Dans une interview, Dana Golan a évoqué la pression et les accusations auxquelles elle est confrontée en politique. Elle a affirmé être la cible d'une campagne de persécution violente qui touche également ses proches, tout en soulignant qu'elle n'avait pas l'intention de reculer.
Au cours de l'entretien, Dana Golan a été interrogée sur sa gestion personnelle des affaires et des accusations portées contre elle.
« Apparemment, j'ai touché à ce qu'on appelle trop de gros fromages puants, et je les ai même déplacés. Ils essaient de me faire taire de la manière la plus violente », a-t-elle déclaré.
Lorsqu'on lui a demandé si elle regrettait parfois d'être entrée en politique à cause de telles luttes, elle a admis qu'il y avait eu des moments où elle avait eu du mal à faire face à la pression.
« Il y a eu des moments, allez, je ne suis pas faite de fer. Il y a eu des moments où j'ai craqué.

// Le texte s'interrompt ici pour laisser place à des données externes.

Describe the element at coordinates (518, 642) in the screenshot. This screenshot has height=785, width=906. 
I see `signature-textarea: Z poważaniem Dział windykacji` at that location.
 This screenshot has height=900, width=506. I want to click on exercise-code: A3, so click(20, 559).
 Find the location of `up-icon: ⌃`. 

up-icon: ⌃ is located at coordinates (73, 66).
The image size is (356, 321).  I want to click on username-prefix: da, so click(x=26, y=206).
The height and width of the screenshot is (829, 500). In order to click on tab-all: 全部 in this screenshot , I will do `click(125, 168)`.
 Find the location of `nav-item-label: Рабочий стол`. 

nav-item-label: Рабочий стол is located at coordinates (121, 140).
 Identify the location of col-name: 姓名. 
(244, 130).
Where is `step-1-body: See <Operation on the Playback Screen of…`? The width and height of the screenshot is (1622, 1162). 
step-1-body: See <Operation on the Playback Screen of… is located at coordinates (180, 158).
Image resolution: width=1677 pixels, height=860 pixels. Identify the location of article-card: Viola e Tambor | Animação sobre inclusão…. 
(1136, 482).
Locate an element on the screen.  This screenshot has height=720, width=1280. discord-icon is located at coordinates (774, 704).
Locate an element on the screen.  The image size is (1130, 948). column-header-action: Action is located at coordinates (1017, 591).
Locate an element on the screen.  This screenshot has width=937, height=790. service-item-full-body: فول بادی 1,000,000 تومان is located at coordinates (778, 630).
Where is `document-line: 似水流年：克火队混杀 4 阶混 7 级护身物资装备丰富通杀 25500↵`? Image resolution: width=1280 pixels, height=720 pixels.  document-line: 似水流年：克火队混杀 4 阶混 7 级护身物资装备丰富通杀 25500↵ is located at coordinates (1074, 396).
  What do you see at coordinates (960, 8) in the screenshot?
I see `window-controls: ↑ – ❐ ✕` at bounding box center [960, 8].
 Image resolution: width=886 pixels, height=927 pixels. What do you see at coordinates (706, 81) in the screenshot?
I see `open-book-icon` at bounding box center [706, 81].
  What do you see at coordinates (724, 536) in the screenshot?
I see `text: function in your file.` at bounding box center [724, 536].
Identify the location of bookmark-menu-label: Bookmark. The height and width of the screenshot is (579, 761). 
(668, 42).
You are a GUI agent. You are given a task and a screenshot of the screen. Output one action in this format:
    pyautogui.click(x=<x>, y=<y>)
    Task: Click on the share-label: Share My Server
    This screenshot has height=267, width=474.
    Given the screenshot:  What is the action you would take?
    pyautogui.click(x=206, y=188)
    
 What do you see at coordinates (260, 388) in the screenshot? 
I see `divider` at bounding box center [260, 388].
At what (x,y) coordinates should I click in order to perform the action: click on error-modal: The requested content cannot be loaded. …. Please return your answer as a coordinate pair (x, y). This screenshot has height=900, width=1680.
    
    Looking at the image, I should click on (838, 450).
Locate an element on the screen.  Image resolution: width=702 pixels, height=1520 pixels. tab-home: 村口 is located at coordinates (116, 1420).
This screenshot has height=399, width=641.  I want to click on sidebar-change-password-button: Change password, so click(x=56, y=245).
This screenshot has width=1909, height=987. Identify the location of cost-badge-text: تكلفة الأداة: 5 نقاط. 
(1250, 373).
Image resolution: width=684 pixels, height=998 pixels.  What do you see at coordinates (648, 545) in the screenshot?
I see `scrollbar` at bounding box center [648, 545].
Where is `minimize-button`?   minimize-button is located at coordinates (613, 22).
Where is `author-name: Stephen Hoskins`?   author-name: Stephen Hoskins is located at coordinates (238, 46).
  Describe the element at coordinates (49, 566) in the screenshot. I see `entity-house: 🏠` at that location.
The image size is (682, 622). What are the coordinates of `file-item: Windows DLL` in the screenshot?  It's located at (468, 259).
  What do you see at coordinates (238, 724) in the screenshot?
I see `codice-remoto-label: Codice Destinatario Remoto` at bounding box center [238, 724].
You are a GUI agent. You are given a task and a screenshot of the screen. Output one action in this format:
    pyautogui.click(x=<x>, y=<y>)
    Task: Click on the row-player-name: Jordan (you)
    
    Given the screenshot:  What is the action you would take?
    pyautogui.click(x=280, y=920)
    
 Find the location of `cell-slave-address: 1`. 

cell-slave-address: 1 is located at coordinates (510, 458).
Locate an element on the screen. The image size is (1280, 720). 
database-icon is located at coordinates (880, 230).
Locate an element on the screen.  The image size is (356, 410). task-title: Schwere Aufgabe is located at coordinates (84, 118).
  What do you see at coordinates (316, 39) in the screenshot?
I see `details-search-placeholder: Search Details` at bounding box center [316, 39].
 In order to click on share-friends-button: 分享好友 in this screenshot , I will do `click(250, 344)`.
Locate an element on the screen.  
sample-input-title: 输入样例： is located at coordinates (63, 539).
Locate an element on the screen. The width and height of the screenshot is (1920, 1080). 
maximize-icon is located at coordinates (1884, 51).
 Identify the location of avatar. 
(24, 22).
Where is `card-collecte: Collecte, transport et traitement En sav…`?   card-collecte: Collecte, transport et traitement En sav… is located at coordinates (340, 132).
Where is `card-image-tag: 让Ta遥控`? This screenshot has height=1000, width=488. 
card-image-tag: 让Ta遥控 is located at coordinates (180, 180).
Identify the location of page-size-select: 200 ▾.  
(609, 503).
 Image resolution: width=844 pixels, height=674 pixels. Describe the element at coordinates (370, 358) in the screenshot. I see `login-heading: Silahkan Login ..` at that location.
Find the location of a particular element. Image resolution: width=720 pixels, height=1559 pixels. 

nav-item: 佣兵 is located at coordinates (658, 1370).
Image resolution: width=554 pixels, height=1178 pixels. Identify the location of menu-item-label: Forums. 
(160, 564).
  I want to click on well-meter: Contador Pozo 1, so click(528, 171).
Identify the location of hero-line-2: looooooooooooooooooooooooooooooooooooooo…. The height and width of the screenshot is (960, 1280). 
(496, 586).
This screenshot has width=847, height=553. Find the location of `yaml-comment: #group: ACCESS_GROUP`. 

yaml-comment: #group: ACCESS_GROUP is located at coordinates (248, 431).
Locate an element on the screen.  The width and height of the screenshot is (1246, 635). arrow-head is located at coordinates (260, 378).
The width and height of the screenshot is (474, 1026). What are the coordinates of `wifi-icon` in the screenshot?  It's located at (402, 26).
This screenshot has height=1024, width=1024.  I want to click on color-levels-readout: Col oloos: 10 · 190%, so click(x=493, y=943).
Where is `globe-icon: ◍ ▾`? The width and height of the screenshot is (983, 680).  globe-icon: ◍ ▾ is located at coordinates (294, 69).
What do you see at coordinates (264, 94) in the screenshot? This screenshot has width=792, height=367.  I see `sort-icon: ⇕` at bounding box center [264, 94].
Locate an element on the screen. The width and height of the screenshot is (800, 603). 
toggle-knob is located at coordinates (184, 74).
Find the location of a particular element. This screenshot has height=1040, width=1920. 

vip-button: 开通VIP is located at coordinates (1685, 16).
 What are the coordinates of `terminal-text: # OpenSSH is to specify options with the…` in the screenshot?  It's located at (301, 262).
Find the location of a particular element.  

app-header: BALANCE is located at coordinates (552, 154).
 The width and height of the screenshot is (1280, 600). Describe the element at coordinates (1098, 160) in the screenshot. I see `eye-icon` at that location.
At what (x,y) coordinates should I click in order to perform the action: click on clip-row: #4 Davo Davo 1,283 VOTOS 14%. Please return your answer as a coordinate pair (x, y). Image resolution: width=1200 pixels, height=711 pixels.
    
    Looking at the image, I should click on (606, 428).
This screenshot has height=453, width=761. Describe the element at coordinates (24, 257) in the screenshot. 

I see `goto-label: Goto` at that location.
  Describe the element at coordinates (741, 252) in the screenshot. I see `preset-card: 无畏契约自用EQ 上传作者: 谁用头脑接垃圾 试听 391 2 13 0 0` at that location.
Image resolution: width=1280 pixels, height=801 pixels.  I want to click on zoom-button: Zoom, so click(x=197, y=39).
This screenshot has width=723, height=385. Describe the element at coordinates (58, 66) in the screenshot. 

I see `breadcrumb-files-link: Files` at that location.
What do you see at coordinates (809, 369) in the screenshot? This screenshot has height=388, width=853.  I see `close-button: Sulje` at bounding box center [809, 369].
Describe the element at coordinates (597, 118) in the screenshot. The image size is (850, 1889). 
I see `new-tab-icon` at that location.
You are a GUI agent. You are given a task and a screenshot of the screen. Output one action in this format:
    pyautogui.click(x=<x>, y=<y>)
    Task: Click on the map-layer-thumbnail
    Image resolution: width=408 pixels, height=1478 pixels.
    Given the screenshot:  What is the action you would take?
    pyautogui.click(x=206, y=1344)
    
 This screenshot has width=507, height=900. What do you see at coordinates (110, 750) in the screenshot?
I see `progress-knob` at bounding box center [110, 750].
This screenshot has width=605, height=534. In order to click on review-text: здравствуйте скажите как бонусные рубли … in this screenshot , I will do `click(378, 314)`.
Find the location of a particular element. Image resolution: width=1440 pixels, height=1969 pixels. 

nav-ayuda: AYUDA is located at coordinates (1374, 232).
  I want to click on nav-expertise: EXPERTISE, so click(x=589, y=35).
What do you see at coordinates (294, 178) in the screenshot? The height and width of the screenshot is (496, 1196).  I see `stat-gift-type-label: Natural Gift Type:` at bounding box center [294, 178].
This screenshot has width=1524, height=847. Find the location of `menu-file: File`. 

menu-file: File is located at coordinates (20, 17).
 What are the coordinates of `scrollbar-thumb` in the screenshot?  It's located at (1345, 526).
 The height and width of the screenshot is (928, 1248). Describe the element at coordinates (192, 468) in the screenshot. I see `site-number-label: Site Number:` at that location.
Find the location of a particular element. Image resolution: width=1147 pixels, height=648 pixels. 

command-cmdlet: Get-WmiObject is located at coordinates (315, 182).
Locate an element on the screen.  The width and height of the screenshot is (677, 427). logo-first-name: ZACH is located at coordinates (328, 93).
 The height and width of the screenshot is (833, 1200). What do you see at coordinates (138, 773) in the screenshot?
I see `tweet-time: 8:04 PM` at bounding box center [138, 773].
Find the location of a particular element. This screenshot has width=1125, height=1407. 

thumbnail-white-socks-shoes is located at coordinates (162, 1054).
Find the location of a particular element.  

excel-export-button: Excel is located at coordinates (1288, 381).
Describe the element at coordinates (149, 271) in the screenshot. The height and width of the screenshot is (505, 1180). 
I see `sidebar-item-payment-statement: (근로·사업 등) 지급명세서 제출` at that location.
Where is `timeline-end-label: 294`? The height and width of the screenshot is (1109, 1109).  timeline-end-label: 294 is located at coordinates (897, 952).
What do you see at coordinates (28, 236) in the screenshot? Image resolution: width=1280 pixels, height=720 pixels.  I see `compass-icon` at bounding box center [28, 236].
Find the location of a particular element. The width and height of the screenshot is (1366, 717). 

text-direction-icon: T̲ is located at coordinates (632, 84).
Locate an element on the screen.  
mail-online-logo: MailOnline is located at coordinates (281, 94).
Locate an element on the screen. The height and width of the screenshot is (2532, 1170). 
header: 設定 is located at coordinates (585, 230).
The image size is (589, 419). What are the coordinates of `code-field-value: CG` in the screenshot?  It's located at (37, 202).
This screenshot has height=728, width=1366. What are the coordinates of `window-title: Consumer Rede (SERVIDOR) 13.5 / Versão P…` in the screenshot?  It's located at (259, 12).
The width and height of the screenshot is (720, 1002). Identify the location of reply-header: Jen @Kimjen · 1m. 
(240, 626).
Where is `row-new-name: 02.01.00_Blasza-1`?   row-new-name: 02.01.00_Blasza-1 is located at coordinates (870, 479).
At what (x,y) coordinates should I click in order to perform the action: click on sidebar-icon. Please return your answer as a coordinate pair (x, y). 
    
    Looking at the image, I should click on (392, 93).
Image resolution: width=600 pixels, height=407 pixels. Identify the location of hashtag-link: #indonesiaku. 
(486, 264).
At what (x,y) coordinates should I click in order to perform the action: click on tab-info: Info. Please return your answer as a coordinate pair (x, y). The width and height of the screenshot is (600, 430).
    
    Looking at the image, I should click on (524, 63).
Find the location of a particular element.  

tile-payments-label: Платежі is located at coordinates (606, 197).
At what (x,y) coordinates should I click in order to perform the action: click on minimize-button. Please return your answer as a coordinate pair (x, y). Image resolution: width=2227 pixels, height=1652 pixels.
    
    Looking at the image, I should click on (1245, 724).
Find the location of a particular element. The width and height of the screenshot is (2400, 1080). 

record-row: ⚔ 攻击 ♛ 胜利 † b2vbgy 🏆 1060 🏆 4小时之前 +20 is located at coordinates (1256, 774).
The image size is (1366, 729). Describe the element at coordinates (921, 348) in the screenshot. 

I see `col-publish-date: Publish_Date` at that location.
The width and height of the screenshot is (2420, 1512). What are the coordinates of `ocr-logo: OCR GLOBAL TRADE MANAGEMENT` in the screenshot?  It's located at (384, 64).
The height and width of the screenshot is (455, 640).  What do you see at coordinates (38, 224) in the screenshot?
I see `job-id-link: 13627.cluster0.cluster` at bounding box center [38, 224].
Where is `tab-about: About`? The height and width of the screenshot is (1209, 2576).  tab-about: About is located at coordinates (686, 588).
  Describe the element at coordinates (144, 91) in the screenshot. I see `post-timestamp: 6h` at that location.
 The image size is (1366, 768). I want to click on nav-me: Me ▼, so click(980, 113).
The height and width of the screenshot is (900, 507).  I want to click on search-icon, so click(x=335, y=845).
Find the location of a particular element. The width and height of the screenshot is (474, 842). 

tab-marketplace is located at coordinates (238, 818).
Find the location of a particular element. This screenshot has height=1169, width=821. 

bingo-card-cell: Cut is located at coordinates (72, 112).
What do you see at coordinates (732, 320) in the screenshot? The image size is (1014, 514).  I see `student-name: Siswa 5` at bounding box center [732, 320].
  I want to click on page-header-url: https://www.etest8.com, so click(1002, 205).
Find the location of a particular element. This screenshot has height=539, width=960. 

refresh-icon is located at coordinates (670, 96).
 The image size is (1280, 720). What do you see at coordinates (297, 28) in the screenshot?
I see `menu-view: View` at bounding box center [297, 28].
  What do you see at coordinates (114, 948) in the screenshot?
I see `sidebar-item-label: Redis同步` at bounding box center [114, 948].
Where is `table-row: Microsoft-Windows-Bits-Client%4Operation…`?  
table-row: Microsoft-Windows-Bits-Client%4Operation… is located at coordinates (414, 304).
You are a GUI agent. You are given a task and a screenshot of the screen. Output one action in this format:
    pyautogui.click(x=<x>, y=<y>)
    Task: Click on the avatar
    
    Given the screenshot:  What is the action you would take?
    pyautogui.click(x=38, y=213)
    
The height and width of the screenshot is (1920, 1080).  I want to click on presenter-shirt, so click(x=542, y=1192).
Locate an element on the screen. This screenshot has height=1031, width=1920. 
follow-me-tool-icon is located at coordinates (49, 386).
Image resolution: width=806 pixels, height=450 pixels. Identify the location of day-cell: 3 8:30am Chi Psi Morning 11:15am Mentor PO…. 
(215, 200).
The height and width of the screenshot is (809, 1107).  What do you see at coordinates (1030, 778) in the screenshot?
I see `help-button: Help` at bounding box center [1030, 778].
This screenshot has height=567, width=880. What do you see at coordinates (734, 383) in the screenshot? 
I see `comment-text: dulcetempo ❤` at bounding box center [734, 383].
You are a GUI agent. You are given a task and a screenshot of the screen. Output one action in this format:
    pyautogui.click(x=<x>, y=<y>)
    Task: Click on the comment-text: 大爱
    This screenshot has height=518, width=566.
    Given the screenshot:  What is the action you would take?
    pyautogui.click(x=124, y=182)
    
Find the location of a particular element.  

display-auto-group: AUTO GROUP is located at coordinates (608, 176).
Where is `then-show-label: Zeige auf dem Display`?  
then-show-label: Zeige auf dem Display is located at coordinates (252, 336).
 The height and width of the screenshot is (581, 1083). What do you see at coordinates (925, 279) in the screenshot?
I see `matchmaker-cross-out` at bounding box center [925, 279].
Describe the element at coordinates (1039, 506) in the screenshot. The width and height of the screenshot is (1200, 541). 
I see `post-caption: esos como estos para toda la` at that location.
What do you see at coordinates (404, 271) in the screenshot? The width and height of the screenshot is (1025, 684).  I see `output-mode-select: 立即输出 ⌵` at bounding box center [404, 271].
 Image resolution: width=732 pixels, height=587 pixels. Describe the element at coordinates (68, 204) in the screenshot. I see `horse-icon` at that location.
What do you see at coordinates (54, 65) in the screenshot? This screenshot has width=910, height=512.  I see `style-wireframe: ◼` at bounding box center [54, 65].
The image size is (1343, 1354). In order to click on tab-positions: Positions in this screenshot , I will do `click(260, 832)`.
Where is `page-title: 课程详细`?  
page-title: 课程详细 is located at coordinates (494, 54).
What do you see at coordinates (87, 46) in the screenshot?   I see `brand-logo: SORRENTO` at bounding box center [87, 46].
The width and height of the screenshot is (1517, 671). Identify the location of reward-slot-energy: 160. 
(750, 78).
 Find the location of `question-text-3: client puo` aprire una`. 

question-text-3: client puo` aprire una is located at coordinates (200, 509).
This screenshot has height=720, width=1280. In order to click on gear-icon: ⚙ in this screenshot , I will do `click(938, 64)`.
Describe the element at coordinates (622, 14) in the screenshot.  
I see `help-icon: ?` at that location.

Je n'avais vraiment pas imaginé dans mes rêves les plus fous qu'une telle méchanceté existe, qu'une telle haine existe, qu'il soit possible de mentir de manière aussi cruelle ».
Golan a poursuivi en affirmant que les agissements à son encontre ne se limitaient pas à elle seule, mais nuisaient également à ses proches.
« La campagne de persécution contre moi est violente. Je ne suis qu'une nouvelle ministre au sein du gouvernement israélien qui suit sa vérité, et qui la suit vraiment jusqu'au bout. C'est un montage difficile et violent qui, au final, ne vise pas seulement moi, mais aussi mes proches, qui sont littéralement maltraités et humiliés de manière grave ».
Selon elle, cette situation l'a amenée à s'interroger sur l'état de la démocratie en Israël : « Tu te tiens là et tu te demandes, mon Dieu, que se passe-t-il ? Où est-ce que je vis ? Où est la démocratie dont je suis si fière ? ». Malgré les difficultés qu'elle a décrites, Golan a clairement fait savoir qu'elle n'avait pas l'intention de reculer : « Ils veulent te briser, Dana, ils veulent te briser. Je ne les laisserai pas me briser ».